What to work on -
Repeat the entries that appear below, exactly as they are given.

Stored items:
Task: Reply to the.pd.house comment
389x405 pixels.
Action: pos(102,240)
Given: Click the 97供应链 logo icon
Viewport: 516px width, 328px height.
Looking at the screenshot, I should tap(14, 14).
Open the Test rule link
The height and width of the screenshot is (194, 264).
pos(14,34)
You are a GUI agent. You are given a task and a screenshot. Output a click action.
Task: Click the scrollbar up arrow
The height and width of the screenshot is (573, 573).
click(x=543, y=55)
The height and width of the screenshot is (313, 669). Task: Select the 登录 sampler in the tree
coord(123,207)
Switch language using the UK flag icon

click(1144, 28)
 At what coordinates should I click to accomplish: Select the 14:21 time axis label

Solution -
Task: Reply to the.pd.house comment
389x405 pixels.
Action: pos(102,240)
Given: Click the 97供应链 logo icon
Viewport: 516px width, 328px height.
Looking at the screenshot, I should tap(14, 14).
Open the Test rule link
The height and width of the screenshot is (194, 264).
pos(14,34)
You are a GUI agent. You are given a task and a screenshot. Output a click action.
Task: Click the scrollbar up arrow
The height and width of the screenshot is (573, 573).
click(x=543, y=55)
The height and width of the screenshot is (313, 669). Task: Select the 登录 sampler in the tree
coord(123,207)
Switch language using the UK flag icon

click(1144, 28)
 At what coordinates should I click to accomplish: Select the 14:21 time axis label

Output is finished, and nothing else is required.